写真というもの
「写真」というものはその社会的使命を終えた。
誤解しないでほしい。無意味だと言っているのではない。
より文化的な立ち位置に立った、というかもはや
文化的なポジションしか残されていない、というべきか。
ここで言う写真の社会的使命とはなにか。
それは「見える形の肖像として情報を伝える」という事。
写真が生まれ普及する前の時代、それは「絵」の役割であった。
風景画、肖像画、絵図などなど。
絵の持つ「情報を伝える」という役割は写真に移り、
「写真」という範囲のなかでフィルムからデジタルへ移った。
カメラという専用の機材を使い、わざわざ撮る。
そのわざわざ感も含めてありがたみと楽しさがある。
それが「写真」だった。
デジタルカメラが普及してより安価で手軽になった結果、
もはや情報を伝えるのにわざわざ「写真」を撮る必要はなくなった。
その社会的使命は「画像」で十分なのだ。
携帯電話にちいさいレンズが付いた時、
機能としてのカメラが付いたあの時から
徐々に世の中に浸透し、優先した便利さに性能が追い付き
今や情報の記録と伝達はスマートフォンで十分というか
まさにそれが適している、そうなのだ。
それはけして否定や非難に値するものではなく
情報伝達手段としての機能として考えれば
「絵」を描いて伝えていた時代から「写真」を経て
より手軽に簡単に伝えることのできる手段を手に入れた。
これは喜ばしいことである。
そう、写真はいまや文明の利器としての社会的地位を失った代わりに
純粋に文化的位置づけに立った。
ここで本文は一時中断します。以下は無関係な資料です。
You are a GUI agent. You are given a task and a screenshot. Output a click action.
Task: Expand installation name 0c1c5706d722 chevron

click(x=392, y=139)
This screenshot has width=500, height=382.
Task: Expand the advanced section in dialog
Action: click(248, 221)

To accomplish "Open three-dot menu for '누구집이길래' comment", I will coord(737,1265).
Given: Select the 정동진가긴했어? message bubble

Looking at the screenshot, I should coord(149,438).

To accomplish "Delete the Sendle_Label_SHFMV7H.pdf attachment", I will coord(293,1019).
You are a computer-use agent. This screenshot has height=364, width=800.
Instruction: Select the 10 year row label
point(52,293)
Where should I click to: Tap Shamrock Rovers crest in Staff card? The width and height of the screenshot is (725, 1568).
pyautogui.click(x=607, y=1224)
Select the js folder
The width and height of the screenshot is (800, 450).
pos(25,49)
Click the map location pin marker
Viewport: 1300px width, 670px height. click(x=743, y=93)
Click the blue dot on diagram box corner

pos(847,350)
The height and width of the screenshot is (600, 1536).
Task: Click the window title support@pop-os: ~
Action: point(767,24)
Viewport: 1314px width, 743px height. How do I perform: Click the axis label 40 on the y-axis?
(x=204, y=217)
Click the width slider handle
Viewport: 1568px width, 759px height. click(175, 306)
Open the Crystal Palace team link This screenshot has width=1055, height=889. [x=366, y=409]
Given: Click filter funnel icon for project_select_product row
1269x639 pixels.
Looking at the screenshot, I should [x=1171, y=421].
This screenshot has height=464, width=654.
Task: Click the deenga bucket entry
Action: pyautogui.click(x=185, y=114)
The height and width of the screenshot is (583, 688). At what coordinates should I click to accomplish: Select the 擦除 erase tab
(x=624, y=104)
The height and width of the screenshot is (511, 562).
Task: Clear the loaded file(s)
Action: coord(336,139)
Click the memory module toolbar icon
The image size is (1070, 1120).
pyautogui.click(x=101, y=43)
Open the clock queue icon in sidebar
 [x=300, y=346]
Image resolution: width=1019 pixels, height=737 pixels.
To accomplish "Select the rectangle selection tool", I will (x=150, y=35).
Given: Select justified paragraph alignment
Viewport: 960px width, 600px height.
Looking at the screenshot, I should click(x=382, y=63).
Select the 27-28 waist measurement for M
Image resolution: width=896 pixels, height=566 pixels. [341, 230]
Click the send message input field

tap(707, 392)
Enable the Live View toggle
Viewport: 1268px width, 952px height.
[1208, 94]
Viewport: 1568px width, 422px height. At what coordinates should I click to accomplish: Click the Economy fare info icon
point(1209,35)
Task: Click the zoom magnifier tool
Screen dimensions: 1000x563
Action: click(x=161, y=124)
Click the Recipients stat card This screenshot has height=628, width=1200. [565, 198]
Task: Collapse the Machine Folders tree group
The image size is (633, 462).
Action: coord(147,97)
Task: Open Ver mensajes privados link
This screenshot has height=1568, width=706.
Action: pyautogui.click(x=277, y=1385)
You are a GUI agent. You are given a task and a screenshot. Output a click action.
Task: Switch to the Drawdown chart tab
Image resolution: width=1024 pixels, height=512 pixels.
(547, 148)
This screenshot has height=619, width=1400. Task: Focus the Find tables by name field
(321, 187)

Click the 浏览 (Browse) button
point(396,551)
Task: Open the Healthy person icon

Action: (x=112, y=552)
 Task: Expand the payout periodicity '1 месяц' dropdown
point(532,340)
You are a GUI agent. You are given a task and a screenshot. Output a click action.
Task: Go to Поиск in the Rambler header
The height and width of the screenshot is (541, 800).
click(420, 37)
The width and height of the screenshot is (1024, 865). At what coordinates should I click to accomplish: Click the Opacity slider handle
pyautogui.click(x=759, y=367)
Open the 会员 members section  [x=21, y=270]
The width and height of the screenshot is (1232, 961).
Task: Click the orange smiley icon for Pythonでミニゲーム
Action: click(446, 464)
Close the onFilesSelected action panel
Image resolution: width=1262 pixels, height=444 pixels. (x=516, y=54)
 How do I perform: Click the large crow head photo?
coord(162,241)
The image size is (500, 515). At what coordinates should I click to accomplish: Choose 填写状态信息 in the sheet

そう思う。
しかしそれはそれを取り巻く規模の圧倒的な縮小を意味する。
もはや「写真を撮る」という行為はそれ自体がニッチであり
物好きであり興味のない人にとっては理解不能な事。
写真を撮り続けるということは圧倒的な変わり者である。
問題はその目も当てられないくらいに縮小するであろう
「写真」というワールドとそのために必要な「カメラ」という機材を
使い続けられる環境をどう維持継続させるか、そういう事。
今後カメラメーカーとしてその事業だけで大企業であることは
不可能であり事業としては会社のお荷物にならざる得まい。
さあ、どうする。ったて、それでも僕は写真が好きだから
撮り続けるしかなんだけどね。
本当は旅カメラとしてのコンパクトカメラがいかにいいか、
そして今コンパクトカメラの選択肢が少ない嘆きを書こうと
そう思ったんだけれど、どうも前ふりだけで長くなってしまったので
また今度。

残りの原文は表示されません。